Manitowoc
"Manitowoc built submarines during World War II, and one of them is still docked right downtown to prove it."
A Lake Michigan shipbuilding city where you can still climb down into a fully intact World War II submarine docked a few blocks from Main Street. Lia, mildly claustrophobic, made it through the whole hull tour and only grabbed my arm twice.
Manitowoc built its economy on the Manitowoc River’s mouth into Lake Michigan, first as a shipbuilding center for schooners and Great Lakes freighters, then, during World War II, as one of the unlikeliest submarine manufacturers in the country — a landlocked-feeling Wisconsin city that turned out 28 fleet submarines, launched sideways into the river because the channel was too narrow for a bow-first launch, then floated down the Mississippi to reach open ocean. Lia found that detail almost unbelievable until we saw the actual river and understood exactly why they had to get creative.
The USS Cobia and the Maritime Museum
The USS Cobia, a Gato-class submarine of the same design built here (though she served from a different shipyard), is now permanently docked beside the Wisconsin Maritime Museum and open for full self-guided tours through every compartment — torpedo rooms, the cramped galley, officers’ bunks stacked inches apart. Climbing through the narrow hatches gave us a visceral sense of what a wartime patrol must have felt like, sealed underwater for weeks with dozens of other men in a space barely wider than a hallway.

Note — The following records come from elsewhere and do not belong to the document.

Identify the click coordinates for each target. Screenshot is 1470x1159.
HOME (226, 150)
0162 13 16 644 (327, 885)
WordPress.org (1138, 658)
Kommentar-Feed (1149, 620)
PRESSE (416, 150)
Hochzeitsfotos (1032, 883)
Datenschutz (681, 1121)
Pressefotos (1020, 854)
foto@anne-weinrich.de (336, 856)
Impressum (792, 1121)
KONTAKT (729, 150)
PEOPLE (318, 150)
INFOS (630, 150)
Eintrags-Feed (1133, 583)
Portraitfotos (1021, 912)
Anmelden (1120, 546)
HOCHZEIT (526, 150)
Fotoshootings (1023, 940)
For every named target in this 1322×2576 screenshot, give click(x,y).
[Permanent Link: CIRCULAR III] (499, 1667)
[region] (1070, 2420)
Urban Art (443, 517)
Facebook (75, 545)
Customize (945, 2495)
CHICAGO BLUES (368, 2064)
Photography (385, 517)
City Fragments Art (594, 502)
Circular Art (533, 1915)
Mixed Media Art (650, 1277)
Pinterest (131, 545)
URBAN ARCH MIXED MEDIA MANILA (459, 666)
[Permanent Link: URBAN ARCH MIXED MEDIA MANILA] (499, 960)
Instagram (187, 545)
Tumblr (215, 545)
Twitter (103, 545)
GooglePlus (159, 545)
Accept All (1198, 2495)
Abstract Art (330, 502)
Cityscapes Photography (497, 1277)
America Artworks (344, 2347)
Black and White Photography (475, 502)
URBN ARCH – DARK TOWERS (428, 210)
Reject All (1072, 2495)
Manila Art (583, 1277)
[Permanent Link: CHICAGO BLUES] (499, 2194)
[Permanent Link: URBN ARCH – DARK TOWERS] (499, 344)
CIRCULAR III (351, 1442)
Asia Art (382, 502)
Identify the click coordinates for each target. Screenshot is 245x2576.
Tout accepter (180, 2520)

The car ferry and the lakefront
Manitowoc is also the mainland port for the SS Badger, a coal-fired car ferry that’s crossed Lake Michigan to Ludington, Michigan since 1953 and remains the last such ferry operating on the Great Lakes — we watched it depart from the lakefront one evening, its distinctive black-and-white hull pulling out past the breakwater, a genuine working relic rather than a tourist reenactment. Afterward we walked the quiet lakefront park as the shipyard cranes across the river went dark for the night.
Getting There
Green Bay Austin Straubel International Airport (GRB) is the closest with commercial service, about 45 minutes north. Milwaukee Mitchell International (MKE) is roughly an hour and a half south. A car is necessary for getting around Manitowoc and reaching the ferry terminal.